Improve health care. Ayers likes to show two photographs. One of a neonatal unit for premature babies in a typical hospital with plenty of intimidating whirring machines and smocked nurses walking efficiently between neonates sleeping in their plastic bubbles. The experience on those units, according to interviews with mothers, is stressful. It also turns out to be stressful for the babies and inhibits their neurological development if they aren’t picked up enough. Ayers’ second picture is of a redesigned unit, with each child in a quiet room, the incubator placed next to a window and a comfortable rocking chair where parents can provide their premature baby skin-to-skin contact in a soothing environment. The long-term payoff for such a redesign is likely years of less tertiary health care and social services to fix damaged brains and over-stimulated nervous systems of children born too early or already at risk.

Prevent problems before they occur. Much of trauma can be avoided if health professionals assessed women for vulnerability (and strengths). In partnership with institutional change, knowing if women are at risk for anxiety, depression or relationship violence can lead to early interventions that are known to be effective. Postnatal, too, women need their healthcare professionals to screen for PTSD and if it does appear, to provide access to psychological counselling as quickly as possible. These interventions will not only decrease symptoms, they can also help women draw meaning from the experience and improve their resistance to future stress.

If there ever was an argument for the cost-effectiveness of early intervention and the promotion of resilience, it is the expeditious treatment of trauma among new mothers.

All of this echoes what I’ve written previously about resilience. It is far more than individual strengths or our ability to pick ourselves up after a bad experience. Our individual resilience depends on the quality of the systems that surround us and how well they give us what we need. Whether that’s a supportive spouse, economic support, quality food, or great health care, the result for pregnant women is the same. A resilient pregnancy, birth, and post-natal environment that ensures mom and child (and dad’s too) have the resources they need to survive the stress of this monumental life transition.


Ayers, S. & Pickering, A. D. (2001). Do women get posttraumatic stress disorder as a result of childbirth? A prospective study of incidence. Birth, 28(2), 111-118.
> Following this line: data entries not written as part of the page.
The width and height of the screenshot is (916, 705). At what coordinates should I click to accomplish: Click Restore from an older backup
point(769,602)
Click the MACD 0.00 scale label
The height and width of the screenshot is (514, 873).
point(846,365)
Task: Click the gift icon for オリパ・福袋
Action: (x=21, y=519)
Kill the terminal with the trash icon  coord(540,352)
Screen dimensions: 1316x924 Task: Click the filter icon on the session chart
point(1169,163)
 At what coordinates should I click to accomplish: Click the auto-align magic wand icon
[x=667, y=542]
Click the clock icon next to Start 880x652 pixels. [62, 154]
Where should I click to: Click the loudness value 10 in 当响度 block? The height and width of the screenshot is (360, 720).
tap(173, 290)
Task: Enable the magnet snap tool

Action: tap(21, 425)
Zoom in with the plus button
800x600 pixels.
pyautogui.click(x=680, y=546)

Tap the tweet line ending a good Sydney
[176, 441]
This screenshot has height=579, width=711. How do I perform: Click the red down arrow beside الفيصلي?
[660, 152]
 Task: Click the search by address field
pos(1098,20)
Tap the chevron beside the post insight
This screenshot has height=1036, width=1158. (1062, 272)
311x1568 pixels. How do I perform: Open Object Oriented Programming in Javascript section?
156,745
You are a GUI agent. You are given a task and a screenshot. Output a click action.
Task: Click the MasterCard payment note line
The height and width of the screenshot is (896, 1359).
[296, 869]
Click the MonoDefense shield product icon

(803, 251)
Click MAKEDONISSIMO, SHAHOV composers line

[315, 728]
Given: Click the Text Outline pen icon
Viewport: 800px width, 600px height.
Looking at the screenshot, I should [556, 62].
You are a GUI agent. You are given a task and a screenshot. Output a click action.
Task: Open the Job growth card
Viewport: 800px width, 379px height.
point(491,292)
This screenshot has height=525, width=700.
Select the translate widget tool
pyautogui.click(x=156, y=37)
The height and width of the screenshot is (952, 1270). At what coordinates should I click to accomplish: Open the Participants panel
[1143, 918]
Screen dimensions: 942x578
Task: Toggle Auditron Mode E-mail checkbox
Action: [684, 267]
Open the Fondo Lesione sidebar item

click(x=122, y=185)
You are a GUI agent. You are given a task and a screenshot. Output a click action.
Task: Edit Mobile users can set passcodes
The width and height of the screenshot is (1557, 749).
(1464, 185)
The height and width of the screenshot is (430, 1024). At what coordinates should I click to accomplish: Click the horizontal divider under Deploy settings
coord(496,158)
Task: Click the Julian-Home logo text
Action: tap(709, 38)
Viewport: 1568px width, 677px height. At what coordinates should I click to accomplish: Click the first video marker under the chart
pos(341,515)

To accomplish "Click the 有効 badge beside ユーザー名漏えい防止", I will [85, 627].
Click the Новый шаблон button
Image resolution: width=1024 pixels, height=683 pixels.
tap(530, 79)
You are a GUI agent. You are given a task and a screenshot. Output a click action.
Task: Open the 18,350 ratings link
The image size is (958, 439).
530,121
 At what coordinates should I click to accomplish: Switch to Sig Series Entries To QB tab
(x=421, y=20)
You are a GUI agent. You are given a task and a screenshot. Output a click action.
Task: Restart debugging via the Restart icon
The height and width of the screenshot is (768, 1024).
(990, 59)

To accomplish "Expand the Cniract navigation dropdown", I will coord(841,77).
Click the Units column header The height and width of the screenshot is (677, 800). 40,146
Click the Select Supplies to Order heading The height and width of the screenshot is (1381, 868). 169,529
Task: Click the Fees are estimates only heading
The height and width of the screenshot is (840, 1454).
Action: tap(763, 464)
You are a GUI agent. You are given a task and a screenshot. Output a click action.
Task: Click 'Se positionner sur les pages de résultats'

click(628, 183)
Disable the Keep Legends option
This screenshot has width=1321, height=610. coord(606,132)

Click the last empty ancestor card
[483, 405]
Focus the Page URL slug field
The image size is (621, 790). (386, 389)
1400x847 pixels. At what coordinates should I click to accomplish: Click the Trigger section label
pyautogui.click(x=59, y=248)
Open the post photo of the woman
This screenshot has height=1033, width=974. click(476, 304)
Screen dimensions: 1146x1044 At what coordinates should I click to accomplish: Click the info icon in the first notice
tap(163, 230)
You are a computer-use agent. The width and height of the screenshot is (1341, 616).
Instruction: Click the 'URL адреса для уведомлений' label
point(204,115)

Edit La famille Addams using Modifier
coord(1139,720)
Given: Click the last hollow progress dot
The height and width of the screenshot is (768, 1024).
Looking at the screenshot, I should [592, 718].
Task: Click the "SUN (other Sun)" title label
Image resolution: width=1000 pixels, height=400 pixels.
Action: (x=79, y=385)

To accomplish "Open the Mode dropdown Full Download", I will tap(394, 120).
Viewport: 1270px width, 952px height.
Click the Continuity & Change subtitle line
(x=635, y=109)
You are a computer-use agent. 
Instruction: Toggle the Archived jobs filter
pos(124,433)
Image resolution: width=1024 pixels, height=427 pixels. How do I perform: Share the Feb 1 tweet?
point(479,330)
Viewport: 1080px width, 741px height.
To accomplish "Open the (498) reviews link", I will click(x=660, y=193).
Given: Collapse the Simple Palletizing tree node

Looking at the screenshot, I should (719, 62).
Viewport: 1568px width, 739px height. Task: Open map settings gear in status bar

Dikmen-Yildiz, P., Ayers, S., & Phillips, L. (2017). Longitudinal trajectories of post-traumatic stress disorder (PTSD) after birth and associated risk factors. Journal of Affective Disorders, 229, Pages 377–385

Lee, S., Ayers, S., & Holden, D. (2016). Risk perception and choice of polace of birth in women with high risk pregnancies: A qualitative study. Midwifery, 38, 49-54.

Sawyer, A., Ayers, S., Young, D., Bradley, R., & Smith, H. (2012). Posttraumatic growth after childbirth: A prospective study. Psychology and Health, 27(3), 362-377.

King, S., Dancause, K., Turcotte‐Tremblay, A., Veru, F., & Laplante, D. P. (2012). Using natural disasters to study the effects of prenatal maternal stress on child health and development. Birth Defects Research (Part C), 96, 273–288.